This morning I came across this article: Impersonation, Single Sign-on, and SPS. It is a very interesting article that lays out how to use Single Sign-on with impersonation. So the first thing I did was to get Single Sign-On setup using this MSDN article which was linked in the article. Wow! That was pretty easy. I actually have SSO working for the first time and now it seems pretty simple.

The next step for me was to take the sample code and try it out. I created a new WebPart library and created my new SSO sample webpart. Everything was setup just like the article (I think) but when I ran it I got the dreaded:

Login failed for user '(null)'. Reason: Not associated with a trusted SQL Server connection.

Ok. So why doesn't this work. Well after doing some testing myself (using Page.User.Identity and WindowsIdentity.GetCurrent().Name) I came to the conclusion that something doesn't work, although I'm not sure what it is. It must work in some situations because Jay Nathan has done a lot of work on this (here and here), this article references it, and so does Barry's Blog here on January 24, 2005 (could we get a permalink Barry?). So these guys must be using it and it must be working.

Patrick seems to come to a different conclusion here. He seems to be saying that impersonation doesn't work and that it is easier to just use COM+ instead. A third example of impersonation can be found at this MSDN article. All three of these examples do the same thing, and in all three cases I get the same error message above when I try to connect to the database using a trusted connection.

I can solve Patrick's problem by creating a new WindowsPrincipal object and assigning it to the current context (after making a copy of the current IPrincipal in order to return things on undo). Here is an example of how to do this.

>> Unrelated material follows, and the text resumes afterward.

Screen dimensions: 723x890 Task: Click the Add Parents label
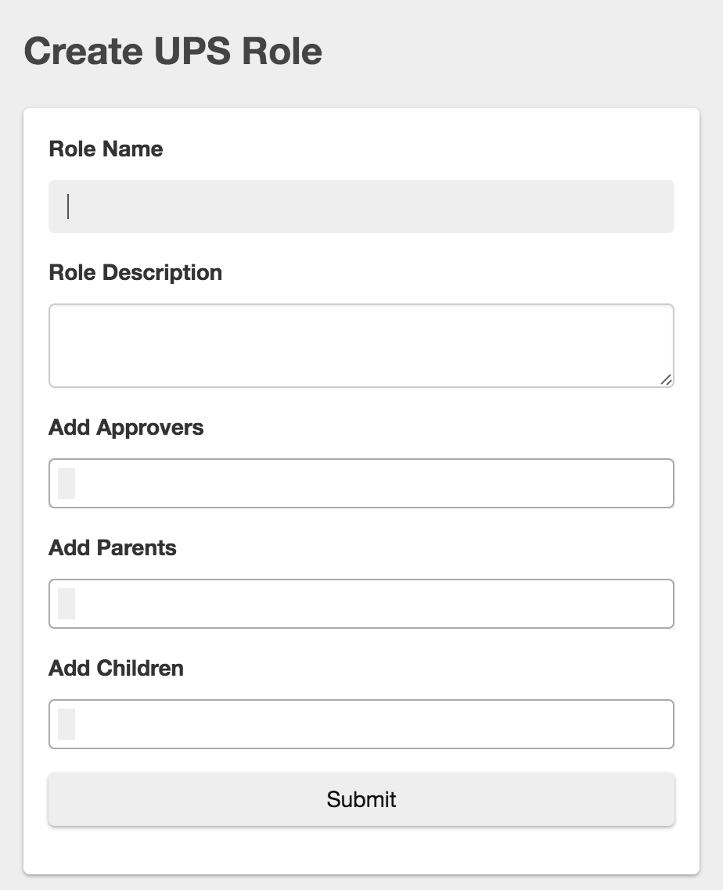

1) First you will need to change the Impersonate method on the Impersonator class:

public WindowsIdentity Impersonate()
{
    // authenticates the domain user account and begins impersonating it
    WindowsIdentity id = this.Logon();
    this.impersonationContext = id.Impersonate();
    return id;
}

2) Next you will need to store the current Principal and then set the new one.

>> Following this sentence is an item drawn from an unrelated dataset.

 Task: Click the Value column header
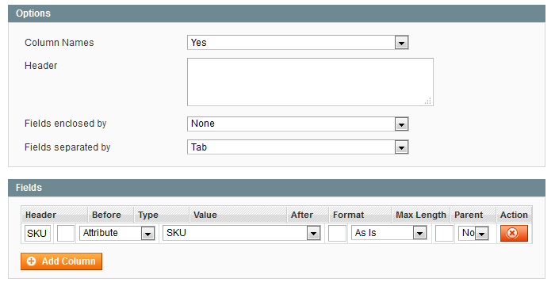pos(205,215)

IPrincipal p = base.Context.User;
....
WindowsPrincipal wp = new WindowsPrincipal(Impersonater.Impersonate());
base.Context.User = wp;

3) You can then do stuff using the SharePoint object model since the Context.User has now been replaced with the impersonated user. When you're done you put back the orginal user.

Impersonater.Undo();
base.Context.User = p;

Using this code both the WindowsIdentity.GetCurrent().Name and Context.User.Identity.Name return the name of the impersonated user.

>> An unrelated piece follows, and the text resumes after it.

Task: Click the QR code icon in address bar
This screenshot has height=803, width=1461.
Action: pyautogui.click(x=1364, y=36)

All this to say that it still doesn't seem to accomplish what I need to accomplish. I still get that error and I'm really not sure why. Any ideas?

Comments

bryantlikes said:

What's up, Bryant!

So are there two physical servers involved here? Looks a lot like the double-hop issue where the credentials don't get automatically delegated.
# February 24, 2005 6:19 PM

TrackBack said:

# February 24, 2005 6:55 PM

bryantlikes said:

Ever figure this out? Did you check to make sure your SQL connection string was well-formed? The ever fun user '(null)' has happened to me before only to find (after half a day of frantic debugging and head-scratching) that I was missing a semi-colon in the connection string.

I suggest this because it seems to me that if you're getting the correctly impersonated user at the level of your code, then it may well be somewhere farther down the line...
# March 1, 2005 3:57 PM

bryantlikes said:

I'm struggling with a similar problem at the moment, and this may be of help:

http://www.bluedoglimited.com/sharepointthoughts/viewpost.aspx?ID=7

"The SharePoint object model, when running under the context of an IIS request, will always validate its actions against the original context of the request. Therefore, reverting to self or impersonating an admin account is absolutely worthless."

Also: "Is this a bug or bad design?
It's both. However, that's another topic altogether."